Awosolu OB & al., Epidemiology of Falciparum Malaria Among Residents of Some Rural and Periurban Communities in Ekiti State, Southwestern Nigeria, Trop Biomed, 2021 Mar 1;38(1):14-21. doi: 10.47665/tb.38.1.003.  The authors found prevalence of malaria is present in over 90% of the adult  population, male and female, and conclude “that falciparum malaria is heavily prevalent in this study area and as such urgent management control measures and interventions should be made available and fully utilized.”

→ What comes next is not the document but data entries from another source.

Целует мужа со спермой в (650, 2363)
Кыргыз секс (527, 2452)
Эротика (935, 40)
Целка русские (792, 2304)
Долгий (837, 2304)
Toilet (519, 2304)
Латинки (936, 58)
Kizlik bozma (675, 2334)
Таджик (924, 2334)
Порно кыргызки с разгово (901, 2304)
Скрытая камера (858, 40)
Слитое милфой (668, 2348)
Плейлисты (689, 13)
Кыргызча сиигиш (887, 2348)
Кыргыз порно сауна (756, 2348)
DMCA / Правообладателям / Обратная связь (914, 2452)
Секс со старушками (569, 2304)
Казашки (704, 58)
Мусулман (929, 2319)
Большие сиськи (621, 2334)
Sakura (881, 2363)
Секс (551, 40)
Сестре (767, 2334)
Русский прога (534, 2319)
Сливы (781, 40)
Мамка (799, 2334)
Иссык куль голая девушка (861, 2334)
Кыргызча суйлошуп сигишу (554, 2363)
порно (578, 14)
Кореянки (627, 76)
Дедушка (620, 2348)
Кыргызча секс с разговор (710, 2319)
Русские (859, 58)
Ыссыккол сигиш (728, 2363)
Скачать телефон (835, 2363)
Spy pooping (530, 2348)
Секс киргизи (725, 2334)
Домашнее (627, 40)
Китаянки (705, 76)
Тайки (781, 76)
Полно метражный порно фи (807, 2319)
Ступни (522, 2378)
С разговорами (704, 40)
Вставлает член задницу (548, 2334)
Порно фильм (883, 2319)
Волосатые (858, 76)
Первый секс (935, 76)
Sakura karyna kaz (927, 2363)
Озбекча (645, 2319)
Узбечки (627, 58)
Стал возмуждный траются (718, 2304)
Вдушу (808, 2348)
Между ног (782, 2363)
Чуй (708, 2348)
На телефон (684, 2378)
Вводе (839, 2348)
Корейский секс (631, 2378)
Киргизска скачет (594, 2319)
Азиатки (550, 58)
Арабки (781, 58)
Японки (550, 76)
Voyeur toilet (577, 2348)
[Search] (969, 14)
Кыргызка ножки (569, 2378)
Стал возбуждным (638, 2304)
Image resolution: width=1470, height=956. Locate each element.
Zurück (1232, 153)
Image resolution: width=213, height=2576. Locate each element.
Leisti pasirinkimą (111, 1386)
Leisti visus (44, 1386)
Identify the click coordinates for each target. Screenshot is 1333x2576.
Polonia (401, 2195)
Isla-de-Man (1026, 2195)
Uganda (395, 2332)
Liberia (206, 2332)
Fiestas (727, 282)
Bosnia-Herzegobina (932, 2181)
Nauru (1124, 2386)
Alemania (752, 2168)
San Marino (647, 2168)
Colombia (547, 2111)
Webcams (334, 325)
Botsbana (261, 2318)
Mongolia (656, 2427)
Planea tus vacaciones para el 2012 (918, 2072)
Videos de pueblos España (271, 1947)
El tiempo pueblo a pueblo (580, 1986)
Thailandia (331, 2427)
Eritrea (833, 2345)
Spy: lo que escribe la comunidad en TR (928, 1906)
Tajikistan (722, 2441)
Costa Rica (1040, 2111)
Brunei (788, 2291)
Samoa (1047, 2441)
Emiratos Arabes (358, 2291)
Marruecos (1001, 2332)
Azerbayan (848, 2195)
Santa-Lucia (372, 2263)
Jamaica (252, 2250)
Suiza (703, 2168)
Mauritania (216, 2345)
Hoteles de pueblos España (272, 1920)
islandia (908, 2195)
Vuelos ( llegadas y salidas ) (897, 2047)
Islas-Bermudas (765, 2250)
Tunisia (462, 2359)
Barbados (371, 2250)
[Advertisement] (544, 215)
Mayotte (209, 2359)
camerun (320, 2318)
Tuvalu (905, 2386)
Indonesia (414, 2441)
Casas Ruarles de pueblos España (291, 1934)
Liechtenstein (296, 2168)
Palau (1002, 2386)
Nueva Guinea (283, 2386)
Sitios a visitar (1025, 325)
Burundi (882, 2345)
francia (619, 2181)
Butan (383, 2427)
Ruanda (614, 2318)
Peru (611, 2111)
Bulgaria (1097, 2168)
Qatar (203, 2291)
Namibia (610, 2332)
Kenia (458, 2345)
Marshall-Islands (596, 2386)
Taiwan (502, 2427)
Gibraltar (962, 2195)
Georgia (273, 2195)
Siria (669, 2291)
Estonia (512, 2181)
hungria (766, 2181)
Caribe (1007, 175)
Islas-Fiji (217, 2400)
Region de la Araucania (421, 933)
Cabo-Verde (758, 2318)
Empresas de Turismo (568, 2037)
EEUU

Geographically more widely-based, but otherwise restricted to children is Obasohan PE l., A Scoping Review of Selected Studies on Predictor Variables Associated with the Malaria Status among Children under Five Years in Sub-Saharan Africa, Int J Environ Res Public Health, 2021 Feb 22;18(4):2119. doi: 10.3390/ijerph18042119. The review “is aimed at identifying studies that have used multivariate classical regression analysis to determine the pre Factors ranging from child-related (age, birth order and use of a bed net), parental/household-related (maternal age and education status, household wealth index) and community-related variables (community wealth status, free bed net distribution) were some of the identified significant predictors.” Article available.

“A non-piped source of domestic water was independently associated with positive testing for malaria. Moreover, regions with a high percentage of non-piped domestic water had a correspondingly high prevalence of malaria,” according to Shayo FK & al., Is the Source of Domestic Water Associated with the Risk of Malaria Infection? Spatial Variability and a Mixed-Effects Multilevel Analysis, Int J Infect Dis,  2021 Mar;104:224-231. doi: 10.1016/j.ijid.2020.12.062. Epub 2020 Dec 24.

Basic Research:

Broichhagen J & Kilian N, Chemical Biology Tools to Investigate Malaria Parasites, Chembiochem, 2021 Feb 11. doi: 10.1002/cbic.202000882. Online ahead of print.

Lu XM &, Le Roch K, Strand-Specific RNA-Seq Applied to Malaria Samples, Methods Mol Biol, 2021;2170:19-33. doi: 10.1007/978-1-0716-0743-5_2.

Sardar R & al., In-silico Profiling and Structural Insights into the Impact of nSNPs in the P. falciparum acetyl-CoA transporter Gene to Understand the Mechanism of Drug Resistance in Malaria, J Biomol Struct Dyn, 2021 Feb;39(2):558-569.  doi: 10.1080/07391102.2020.1711807.

Sena-Dos-Santos C & al., Unraveling Cell Death Pathways during Malaria Infection: What Do We Know So Far? Cells, 2021 Feb 23;10(2):479.  doi: 10.3390/cells10020479.

Tan MSY & Blackman MJ, Malaria Parasite Egress at a Glance, J Cell Sci, 2021 Mar 8;134(5):jcs257345. doi: 10.1242/jcs.257345.